GM’s new lease on life


Last week’s successful rollout of General Motors’ public stock offering heralds a new and promising chapter in the retooled automaker’s drive toward corporate independence and economic prosperity.

It also proves dead wrong many of the naysayers who two years ago vociferously assailed the U.S. government’s $50 billion lifesaver to the company whose impact on the nation and the Mahoning Valley is monumental.

On Thursday, a slew of GM cars — including the Mahoning Valley-produced Chevrolet Cruze — graced Wall Street for the sale opening. The stock is holding its value at just above $34.

None of these positive developments would have had the slightest chance of kicking into gear had the Obama administration listened to the doomsday prophets who 18 months ago said government intervention would do nothing to stave off the collapse of GM and the American auto industry.

GM took an aggressive role in refuting those arguments through many painful but necessary actions. GM reduced its debt load, slashed its executive payroll, negotiated a less costly labor contract, closed inefficient factories, shuttered many dealerships and eliminated some of its brand, including Pontiac and Saturn.

Today the automaker has moved from billions of dollars of losses to a modest profit.

CHALLENGES REMAIN

Despite the optimism of the moment, however, GM has not steered itself completely out of the woods just yet.

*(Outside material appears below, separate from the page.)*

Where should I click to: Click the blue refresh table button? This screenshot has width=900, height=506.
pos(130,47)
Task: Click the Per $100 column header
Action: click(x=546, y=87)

It still owes a hefty amount to taxpayers, and that obligation must be given top priority. It must also prove to the lingering skeptics that it truly has reinvented itself for the long haul. There can be no turning back for GM to the good old days of overstuffed payrolls, union largesse and satisfaction with mediocre products.

Should the automaker fail — and we’re banking that it will not fail — GM will have no one to blame but itself.

Officials of the new GM seem to know that.